Please see the provided lovebeat.cfg
file where all the settings are
documented as well.
## Every section and key is documented, and the default values are
## provided here (commented out).
##
## General settings
##
## By specifying a 'public_url', which should be the full URL to
## reach lovebeat, we can insert full links in mail and slack alerts,
## for example.
#
#public_url = "http://lovebeat.example.com/"
##
## The database stores information about all services and alarms. It's
## in one single file and it's safely rewritten on save, which it does
## when exiting the program as well as every minute while running. This
## can be changed by the 'interval' setting.
##
## You can specify an Amazon S3 URL as 'remote_s3_url' from where it
## should download the database on start, and upload when it's saved.
#
#[database]
#filename = "lovebeat.db"
#interval = 60
#remote_s3_url = ""
#remote_s3_region = ""
##
## UDP listener, in statsd format
#
#[udp]
#listen = ":8127"
##
## TCP listener, in statsd format
#
#[tcp]
#listen = ":8127"
##
## TCP listener, for the dashboard and the HTTP API
#
#[http]
#listen = ":8080"
##
## SMTP settings, for the mail alerter.
#
#[mail]
#server = "localhost:25"
#from = "lovebeat@example.com"
##
## Mailgun settings, which takes priority over the SMTP settings
## if specified
##
## The API Key can be found in Mailgun's Account Settings.
#
#[mailgun]
#domain = ""
#from = ""
#api_key = ""
##
## Metrics reporting to a statsd proxy, using the UDP protocol.
## Note that this one is by default disabled, but can be enabled
## by specifying a server address and port, e.g. "localhost:8125"
#
#[metrics]
#server = ""
#prefix = "lovebeat"
##
## Configuration of the logfile where events are logged.
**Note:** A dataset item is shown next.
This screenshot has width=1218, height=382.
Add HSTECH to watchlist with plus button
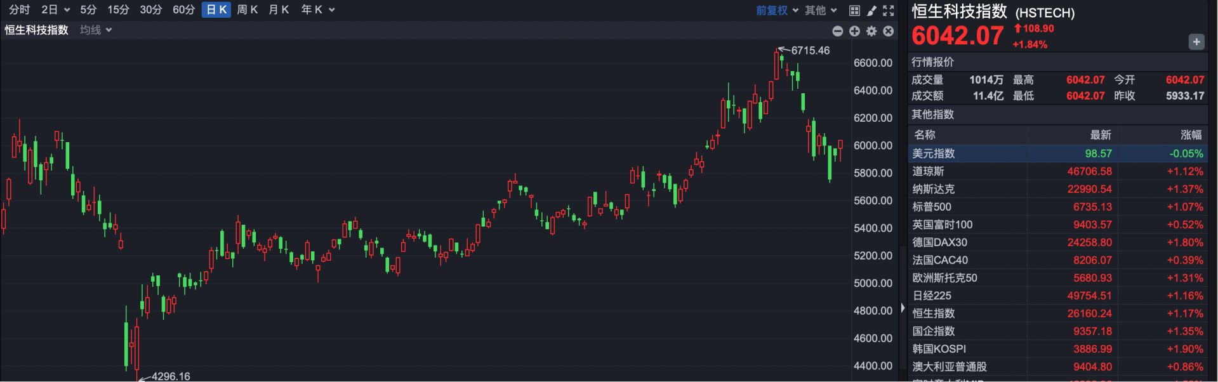click(1196, 42)
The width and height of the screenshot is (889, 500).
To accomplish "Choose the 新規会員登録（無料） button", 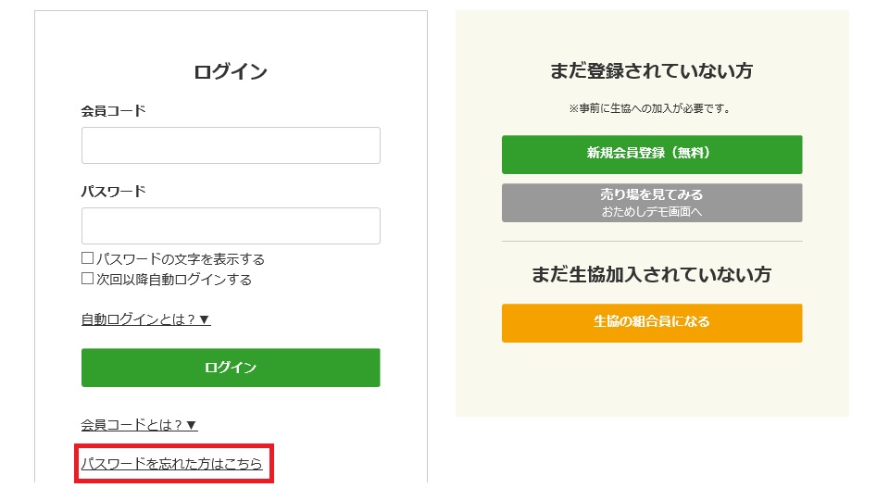I will [x=652, y=155].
An empty
## or unset path disables the logging.
#
#[eventlog]
#path = "/var/log/lovebeat/events.json"
#mode = 644
License¶
Licensed under the Apache License, Version 2.0 (the “License”); you may not use this file except in compliance with the License. You may obtain a copy of the License at
http://www.apache.org/licenses/LICENSE-2.0
Unless required by applicable law or agreed to in writing, software distributed under the License is distributed on an “AS IS” BASIS, WITHOUT WARRANTIES OR CONDITIONS OF ANY KIND, either express or implied. See the License for the specific language governing permissions and limitations under the License.